**WORK TO COMPLETE:**
Lines before the one containing "Task: Click folder icon of 第44讲 三大从句综合梳理" are not wanted; restate the rest below word for word, through the last line, but drop any pictures.

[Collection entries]

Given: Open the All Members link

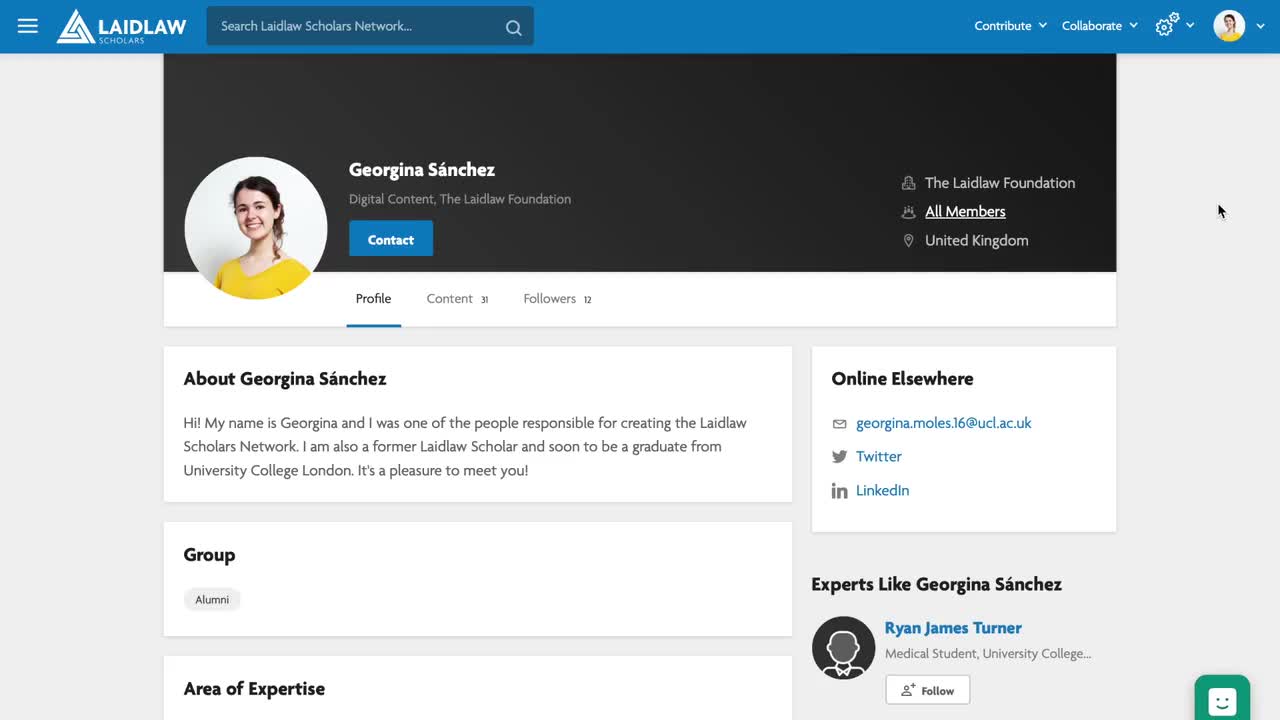Looking at the screenshot, I should (x=964, y=211).
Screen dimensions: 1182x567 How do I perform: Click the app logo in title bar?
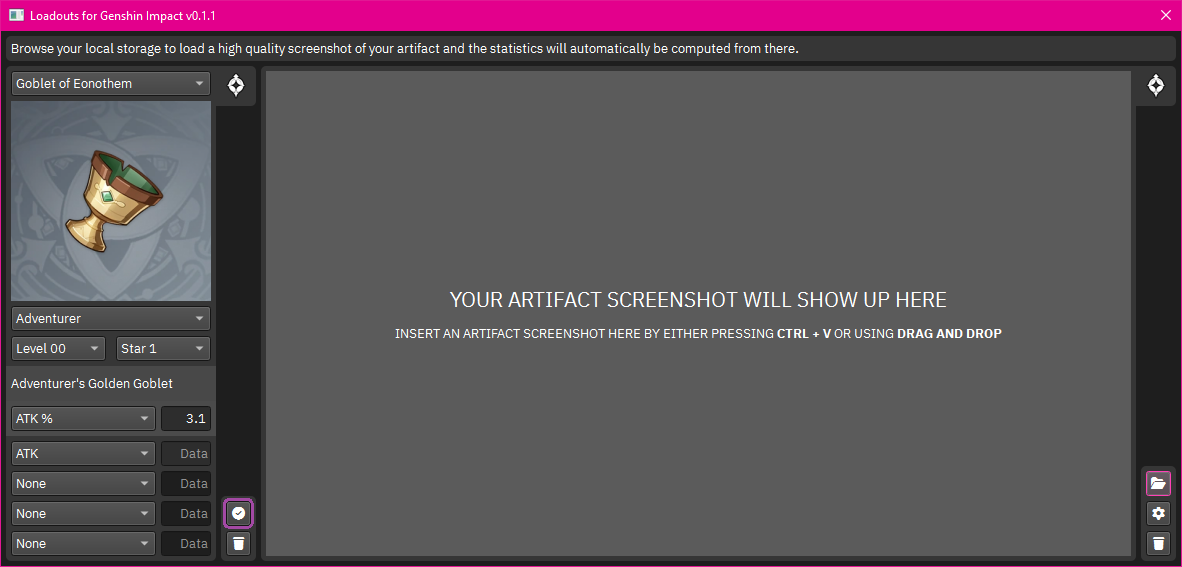(17, 14)
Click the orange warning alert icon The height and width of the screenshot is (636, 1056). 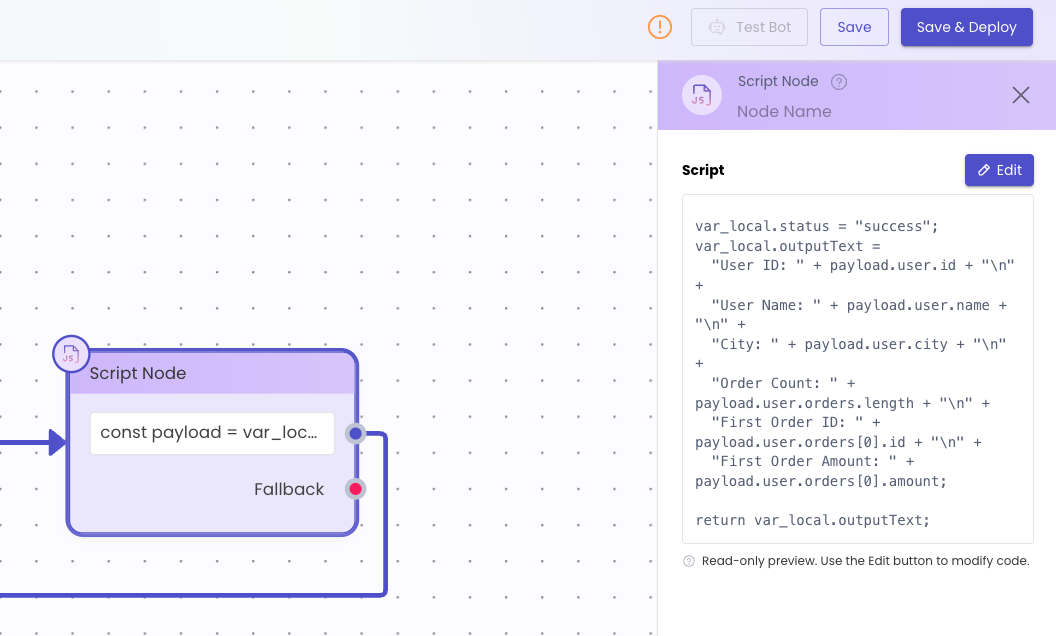click(659, 27)
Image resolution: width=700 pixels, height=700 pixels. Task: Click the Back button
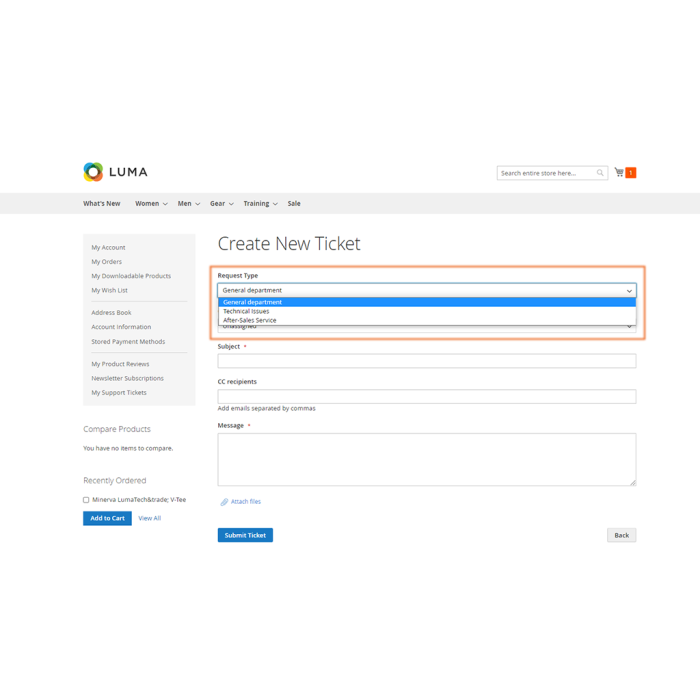[621, 535]
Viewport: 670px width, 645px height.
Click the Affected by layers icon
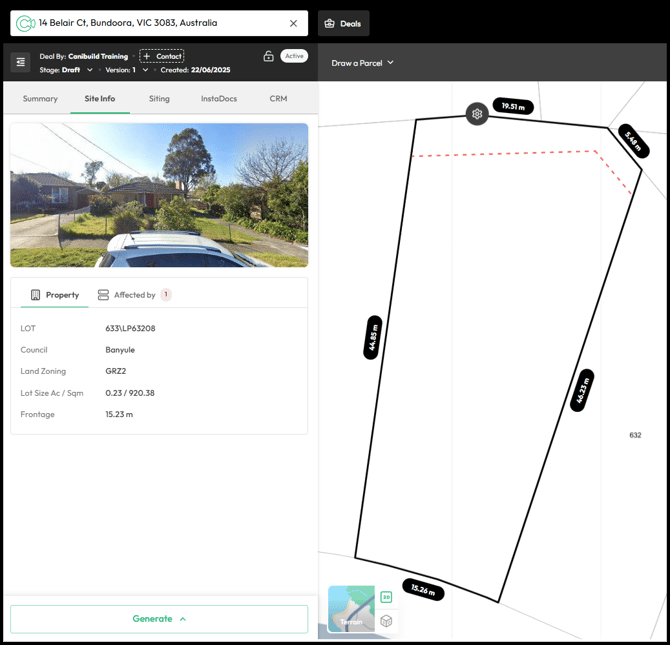pyautogui.click(x=103, y=295)
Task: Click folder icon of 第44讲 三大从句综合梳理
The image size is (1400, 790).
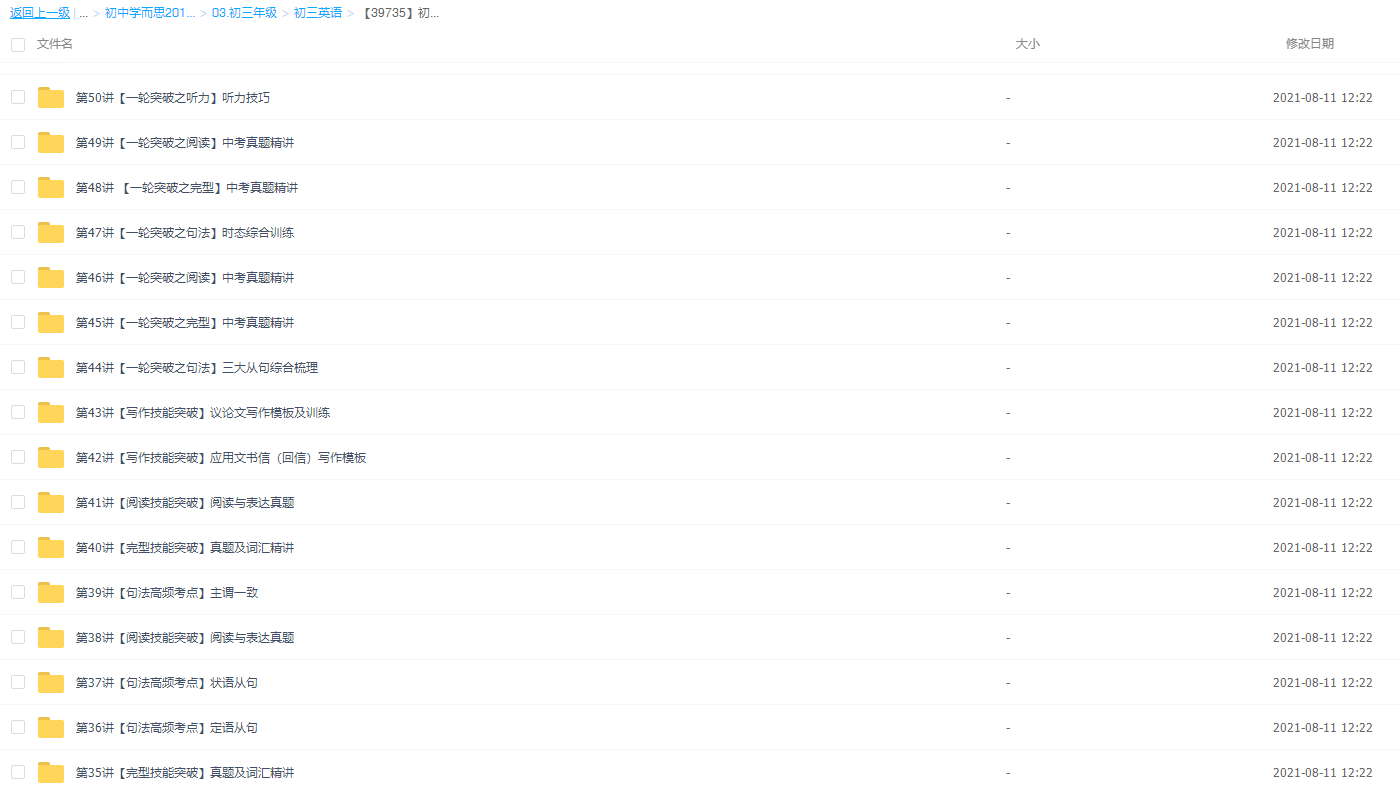Action: pyautogui.click(x=50, y=368)
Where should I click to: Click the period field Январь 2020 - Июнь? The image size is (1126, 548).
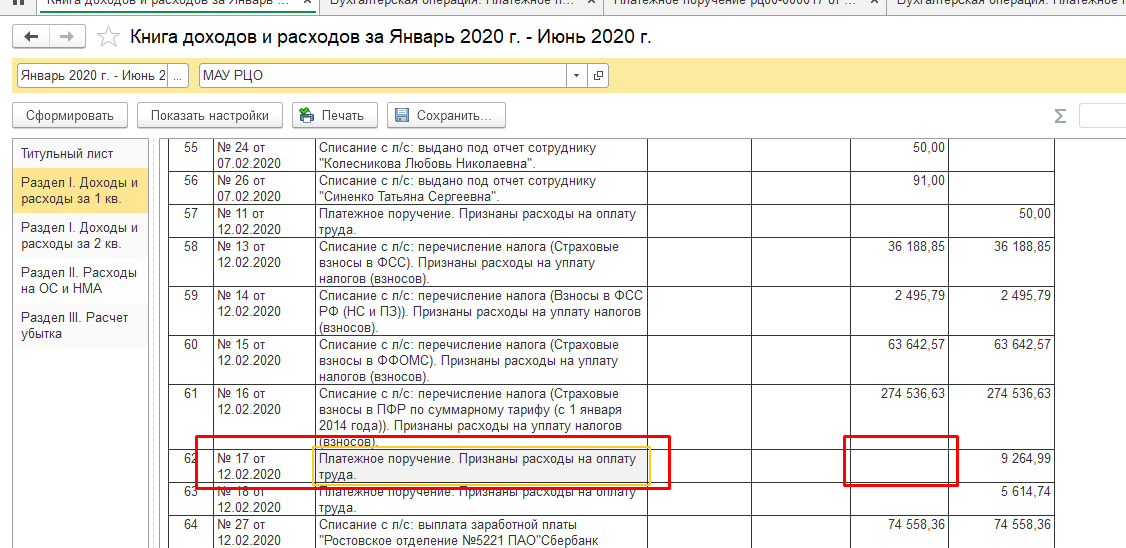click(92, 76)
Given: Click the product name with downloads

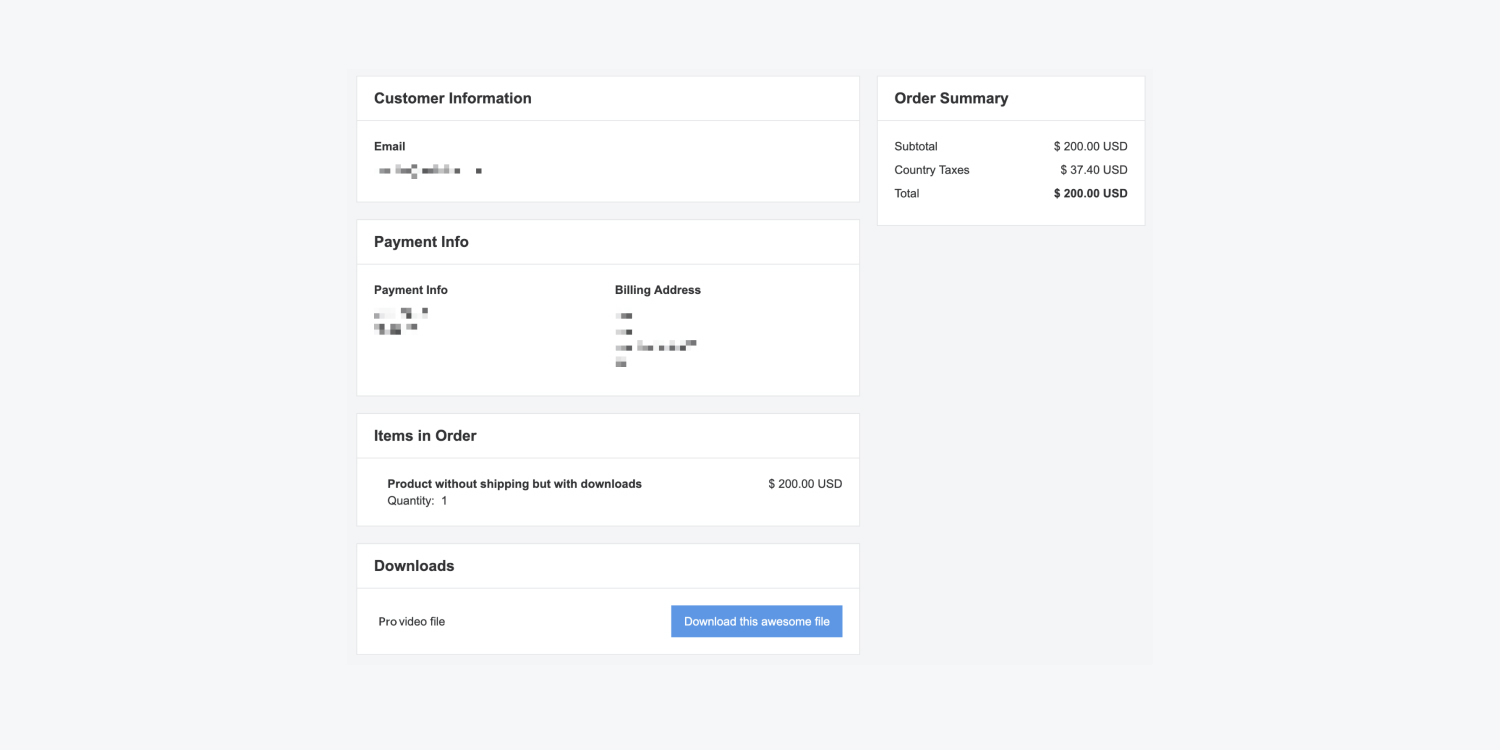Looking at the screenshot, I should (514, 484).
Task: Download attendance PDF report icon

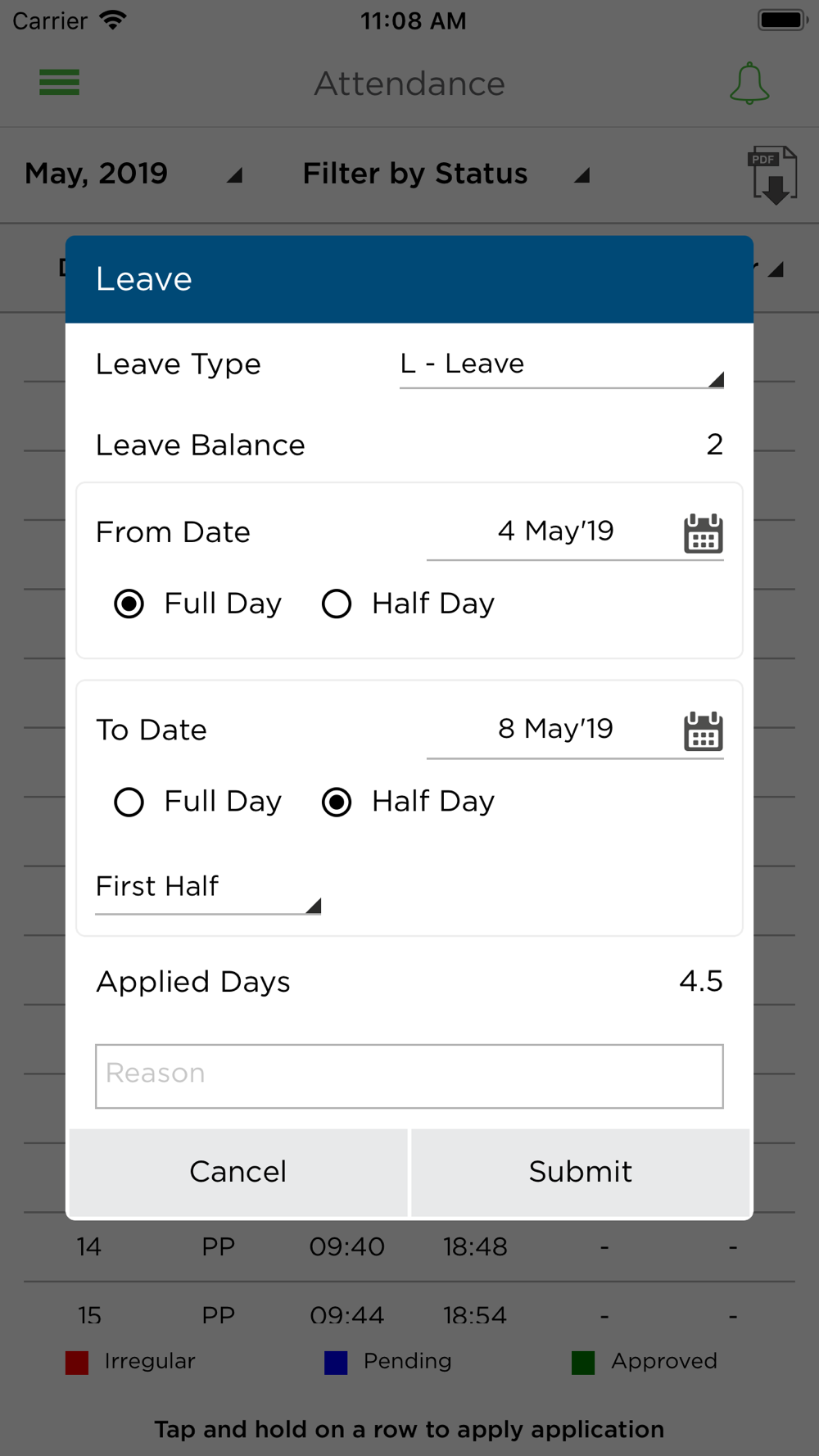Action: 772,175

**SOLUTION BELOW:**
Task: Click folder icon of 第44讲 三大从句综合梳理
The image size is (1400, 790).
Action: pyautogui.click(x=50, y=368)
Where should I click to: Click the period field Январь 2020 - Июнь? The image size is (1126, 548).
click(92, 76)
Given: Click the product name with downloads

Looking at the screenshot, I should (514, 484).
Task: Download attendance PDF report icon

Action: 772,175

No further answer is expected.